Stewardship sits at the interface of microbiology, pharmacology, and health-system practice, and understanding it is part of evidence appraisal and infection-prevention literacy across the health sciences. Systematic reviews indicate that stewardship interventions can increase guideline-concordant prescribing and shorten unnecessary therapy without harming patients, and can reduce resistant infections and Clostridioides difficile rates. This entry describes how those system-level effects are studied and is not a basis for individual diagnostic or treatment decisions.

Epidemiology

Antimicrobial resistance is a global public-health threat that is propelled by the volume and pattern of antimicrobial consumption across human medicine, agriculture, and the environment. Stewardship arose as one of the principal responses recommended by professional societies and public-health bodies, and the consumption of antimicrobials is now routinely tracked at hospital, national, and international levels as a target for stewardship measurement.

Evidence & guidelines

The Infectious Diseases Society of America and the Society for Healthcare Epidemiology of America issued foundational guidance for developing institutional stewardship programs in 2007 and a substantially expanded implementation guideline in 2016. A Cochrane systematic review (Davey et al., 2017) and a systematic review and meta-analysis of stewardship objectives (Schuts et al., 2016) summarise the supporting evidence base.

History

Concern about the misuse of antimicrobials dates to the earliest years of the antibiotic era, but stewardship as an organised institutional discipline crystallised in the 2000s, when accelerating resistance and a thinning drug-development pipeline prompted professional societies to formalise programmatic guidance.

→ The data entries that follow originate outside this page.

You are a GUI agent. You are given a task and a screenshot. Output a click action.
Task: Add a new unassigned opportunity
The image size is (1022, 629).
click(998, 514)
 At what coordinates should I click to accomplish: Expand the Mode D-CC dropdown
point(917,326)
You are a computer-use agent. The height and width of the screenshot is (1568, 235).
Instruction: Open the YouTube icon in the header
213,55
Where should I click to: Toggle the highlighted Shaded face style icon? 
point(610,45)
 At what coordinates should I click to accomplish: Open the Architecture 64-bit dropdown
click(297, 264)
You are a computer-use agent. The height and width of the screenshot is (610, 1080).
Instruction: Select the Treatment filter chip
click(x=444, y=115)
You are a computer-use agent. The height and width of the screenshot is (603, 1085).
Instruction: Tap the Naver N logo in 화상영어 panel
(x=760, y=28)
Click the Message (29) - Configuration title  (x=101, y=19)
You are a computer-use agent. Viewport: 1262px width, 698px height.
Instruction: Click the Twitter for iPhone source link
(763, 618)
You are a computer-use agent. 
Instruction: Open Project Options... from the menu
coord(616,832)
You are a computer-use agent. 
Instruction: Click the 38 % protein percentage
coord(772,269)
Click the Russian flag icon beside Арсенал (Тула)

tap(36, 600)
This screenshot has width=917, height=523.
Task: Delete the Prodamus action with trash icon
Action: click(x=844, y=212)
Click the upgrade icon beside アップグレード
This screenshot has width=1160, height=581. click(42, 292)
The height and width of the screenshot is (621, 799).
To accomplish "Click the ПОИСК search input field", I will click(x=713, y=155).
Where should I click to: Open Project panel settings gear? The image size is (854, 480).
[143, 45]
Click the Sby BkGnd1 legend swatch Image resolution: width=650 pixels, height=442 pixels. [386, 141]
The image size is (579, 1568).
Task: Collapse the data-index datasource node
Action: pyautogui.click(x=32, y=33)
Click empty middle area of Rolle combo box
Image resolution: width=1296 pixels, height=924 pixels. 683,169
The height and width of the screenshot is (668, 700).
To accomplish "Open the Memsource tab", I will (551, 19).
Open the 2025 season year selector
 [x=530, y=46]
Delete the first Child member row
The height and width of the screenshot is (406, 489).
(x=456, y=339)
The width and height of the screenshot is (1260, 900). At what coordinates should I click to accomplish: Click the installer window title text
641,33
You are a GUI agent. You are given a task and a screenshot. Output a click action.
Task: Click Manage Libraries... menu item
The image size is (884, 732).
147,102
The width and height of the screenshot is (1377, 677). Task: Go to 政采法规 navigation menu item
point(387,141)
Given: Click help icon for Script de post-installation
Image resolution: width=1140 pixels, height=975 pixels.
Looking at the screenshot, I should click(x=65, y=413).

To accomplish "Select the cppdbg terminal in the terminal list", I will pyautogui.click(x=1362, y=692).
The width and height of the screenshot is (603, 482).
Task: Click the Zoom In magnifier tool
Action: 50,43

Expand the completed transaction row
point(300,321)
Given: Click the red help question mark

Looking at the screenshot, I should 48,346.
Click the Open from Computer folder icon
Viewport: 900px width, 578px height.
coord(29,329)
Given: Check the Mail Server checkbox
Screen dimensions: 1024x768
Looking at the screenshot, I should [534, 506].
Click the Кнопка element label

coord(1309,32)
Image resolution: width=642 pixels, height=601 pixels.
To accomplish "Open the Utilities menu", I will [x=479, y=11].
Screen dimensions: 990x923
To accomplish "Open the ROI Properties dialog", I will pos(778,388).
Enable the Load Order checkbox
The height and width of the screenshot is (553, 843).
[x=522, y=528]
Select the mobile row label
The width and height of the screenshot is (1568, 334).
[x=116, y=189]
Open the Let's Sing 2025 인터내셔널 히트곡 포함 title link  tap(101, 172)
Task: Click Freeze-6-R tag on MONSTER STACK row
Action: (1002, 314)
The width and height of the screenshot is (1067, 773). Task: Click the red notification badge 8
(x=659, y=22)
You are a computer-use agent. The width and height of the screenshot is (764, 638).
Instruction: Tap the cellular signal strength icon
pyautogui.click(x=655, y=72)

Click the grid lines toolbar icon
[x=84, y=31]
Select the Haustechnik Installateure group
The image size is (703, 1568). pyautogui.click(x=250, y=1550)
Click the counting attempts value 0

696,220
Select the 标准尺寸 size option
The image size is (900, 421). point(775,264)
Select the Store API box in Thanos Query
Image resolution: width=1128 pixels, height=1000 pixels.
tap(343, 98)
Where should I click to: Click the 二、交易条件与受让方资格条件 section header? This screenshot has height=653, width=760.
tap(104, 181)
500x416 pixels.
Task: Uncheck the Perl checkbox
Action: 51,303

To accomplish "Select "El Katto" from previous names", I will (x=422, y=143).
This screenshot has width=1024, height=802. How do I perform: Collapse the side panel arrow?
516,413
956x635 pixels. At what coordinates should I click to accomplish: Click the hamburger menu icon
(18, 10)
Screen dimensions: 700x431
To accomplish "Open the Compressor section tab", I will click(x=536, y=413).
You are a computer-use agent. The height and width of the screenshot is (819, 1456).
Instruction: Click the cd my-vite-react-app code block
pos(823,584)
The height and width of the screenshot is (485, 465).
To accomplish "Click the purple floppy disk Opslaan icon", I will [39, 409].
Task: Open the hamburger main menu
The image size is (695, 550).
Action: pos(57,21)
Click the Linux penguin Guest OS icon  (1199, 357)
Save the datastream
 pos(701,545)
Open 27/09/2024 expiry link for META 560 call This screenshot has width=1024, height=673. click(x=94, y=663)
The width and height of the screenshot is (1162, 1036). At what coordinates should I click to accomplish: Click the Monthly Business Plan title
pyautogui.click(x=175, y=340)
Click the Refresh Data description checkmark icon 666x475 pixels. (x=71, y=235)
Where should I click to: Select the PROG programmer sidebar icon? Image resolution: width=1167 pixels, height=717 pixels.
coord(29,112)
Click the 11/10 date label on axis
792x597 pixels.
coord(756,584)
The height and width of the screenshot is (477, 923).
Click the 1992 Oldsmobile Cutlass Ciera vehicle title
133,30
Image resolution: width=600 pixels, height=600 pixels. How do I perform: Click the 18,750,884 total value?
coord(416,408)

The 2007 IDSA/SHEA guideline established the template of a multidisciplinary program built around audit-and-feedback and formulary restriction, and the 2016 update broadened the evidence base and the menu of interventions.

Debates

Restriction versus persuasion as the core stewardship strategy
Restrictive interventions (preauthorization, formulary limits) can change prescribing quickly but may shift prescribing elsewhere and strain prescriber relationships, whereas persuasive interventions (audit and feedback, education) act more slowly; evidence supports both, and the optimal balance remains contested.

Related topics

Seminal works

  • dellit-2007
  • barlam-2016
  • davey-2017

Frequently asked questions

How does antimicrobial stewardship relate to antimicrobial resistance?
Resistance is driven in large part by how antimicrobials are used; stewardship is the set of coordinated practices that aims to make that use appropriate, thereby reducing the selective pressure that promotes resistance.
Is stewardship only about using fewer antibiotics?
No. Stewardship promotes the optimal agent, dose, duration, and route for each situation, which sometimes means starting effective therapy promptly and sometimes means narrowing, shortening, or stopping it; the aim is appropriateness rather than reduction alone.